● **Aim of the task**
Reproduce the rows starting with the line containing "Where should I click to: Select" and continuing through the end of the rows, replacing "package" with "bundle" and leaving all else unchanged.
╭─ Listed records
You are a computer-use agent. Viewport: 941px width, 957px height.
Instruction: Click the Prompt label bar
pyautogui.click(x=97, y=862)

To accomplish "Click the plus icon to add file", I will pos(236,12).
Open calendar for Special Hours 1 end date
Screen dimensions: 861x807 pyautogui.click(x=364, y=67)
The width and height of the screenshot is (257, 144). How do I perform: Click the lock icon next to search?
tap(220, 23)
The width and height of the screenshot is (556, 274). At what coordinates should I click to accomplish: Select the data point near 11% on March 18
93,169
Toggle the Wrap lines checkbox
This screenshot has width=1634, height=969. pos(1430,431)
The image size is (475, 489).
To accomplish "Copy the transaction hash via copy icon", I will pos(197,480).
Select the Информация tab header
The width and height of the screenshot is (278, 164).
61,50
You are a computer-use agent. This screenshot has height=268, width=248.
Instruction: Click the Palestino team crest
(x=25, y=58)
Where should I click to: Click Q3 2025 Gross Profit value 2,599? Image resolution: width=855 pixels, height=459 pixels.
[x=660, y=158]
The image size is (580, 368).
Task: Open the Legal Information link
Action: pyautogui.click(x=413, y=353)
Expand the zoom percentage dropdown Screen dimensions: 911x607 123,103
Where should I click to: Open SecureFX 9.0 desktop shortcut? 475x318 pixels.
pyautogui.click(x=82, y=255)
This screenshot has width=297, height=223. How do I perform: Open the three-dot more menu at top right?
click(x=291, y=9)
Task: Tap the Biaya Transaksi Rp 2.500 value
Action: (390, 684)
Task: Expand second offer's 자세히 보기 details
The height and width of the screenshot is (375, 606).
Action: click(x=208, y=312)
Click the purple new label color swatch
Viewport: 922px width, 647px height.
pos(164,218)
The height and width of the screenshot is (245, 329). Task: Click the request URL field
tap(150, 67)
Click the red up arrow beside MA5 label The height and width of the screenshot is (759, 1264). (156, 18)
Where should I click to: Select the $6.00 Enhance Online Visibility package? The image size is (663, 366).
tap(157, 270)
╰─
● **Task output**
Where should I click to: Select the $6.00 Enhance Online Visibility bundle? The image size is (663, 366).
tap(157, 270)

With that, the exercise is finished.